WHAT YOU NEED TO DO: All entries are to be quoted exactly; the images stay out of the copy.

DATASET EXCERPTS:
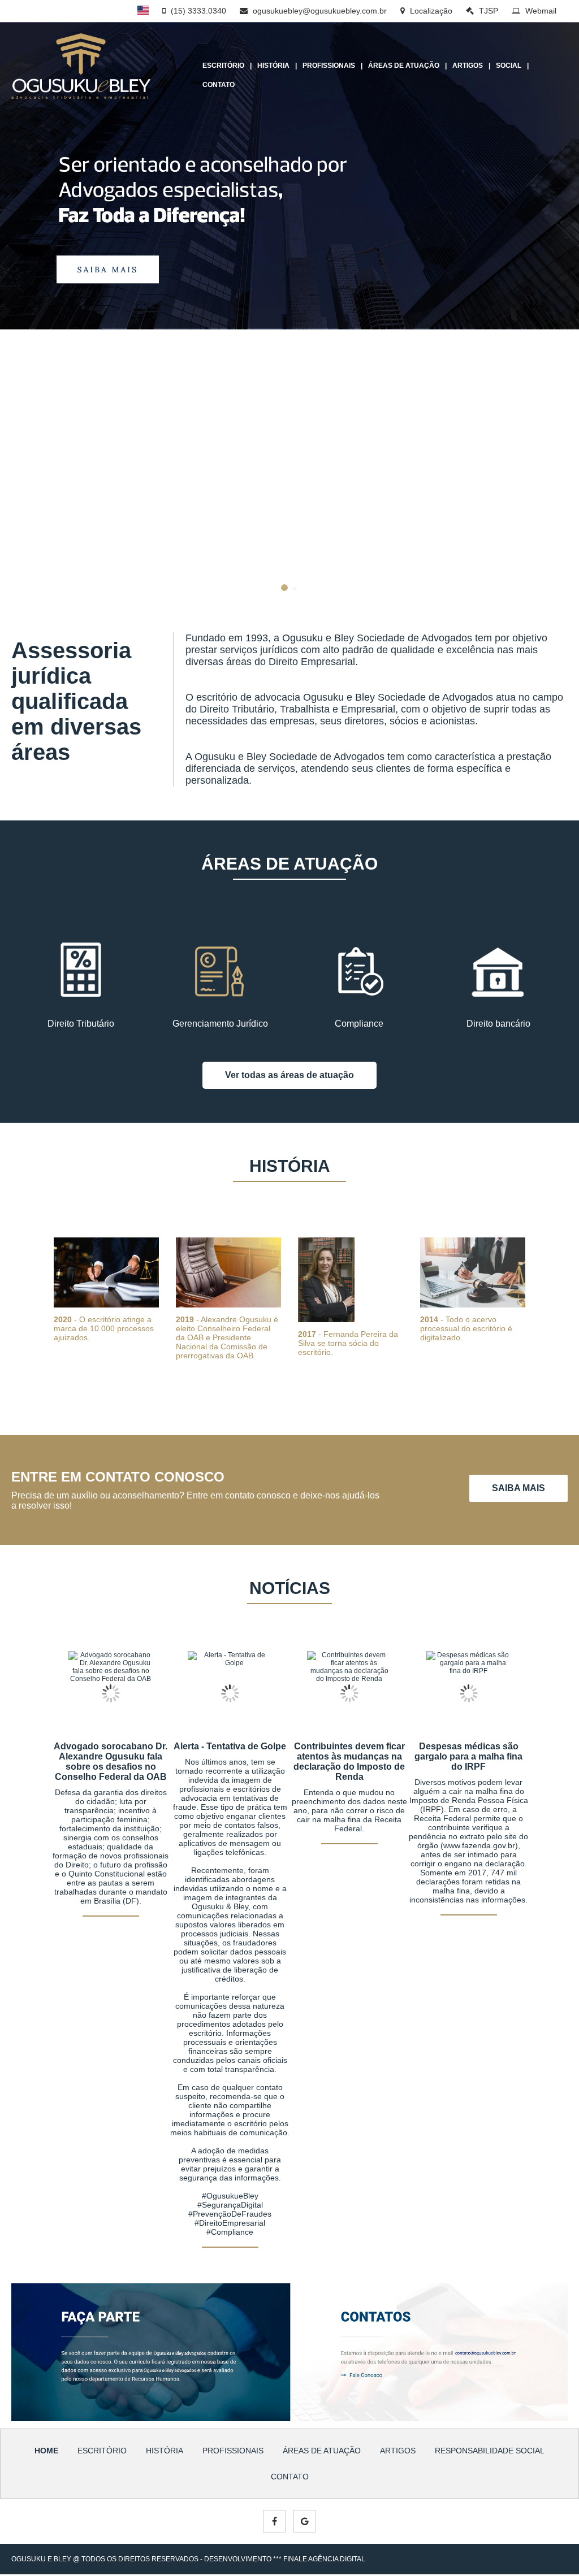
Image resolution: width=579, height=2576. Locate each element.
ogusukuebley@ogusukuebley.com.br (318, 10)
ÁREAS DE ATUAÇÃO (403, 65)
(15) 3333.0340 (197, 10)
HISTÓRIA (273, 65)
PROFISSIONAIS (329, 65)
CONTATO (218, 85)
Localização (430, 10)
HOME (46, 2450)
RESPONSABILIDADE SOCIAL (490, 2450)
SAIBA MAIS (518, 1488)
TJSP (487, 10)
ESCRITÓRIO (223, 65)
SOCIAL (508, 65)
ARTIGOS (467, 65)
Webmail (539, 10)
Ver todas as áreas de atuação (289, 1075)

SOLVED PROBLEM:
Image resolution: width=579, height=2576. Locate each element.
ogusukuebley@ogusukuebley.com.br (318, 10)
ÁREAS DE ATUAÇÃO (403, 65)
(15) 3333.0340 (197, 10)
HISTÓRIA (273, 65)
PROFISSIONAIS (329, 65)
CONTATO (218, 85)
Localização (430, 10)
HOME (46, 2450)
RESPONSABILIDADE SOCIAL (490, 2450)
SAIBA MAIS (518, 1488)
TJSP (487, 10)
ESCRITÓRIO (223, 65)
SOCIAL (508, 65)
ARTIGOS (467, 65)
Webmail (539, 10)
Ver todas as áreas de atuação (289, 1075)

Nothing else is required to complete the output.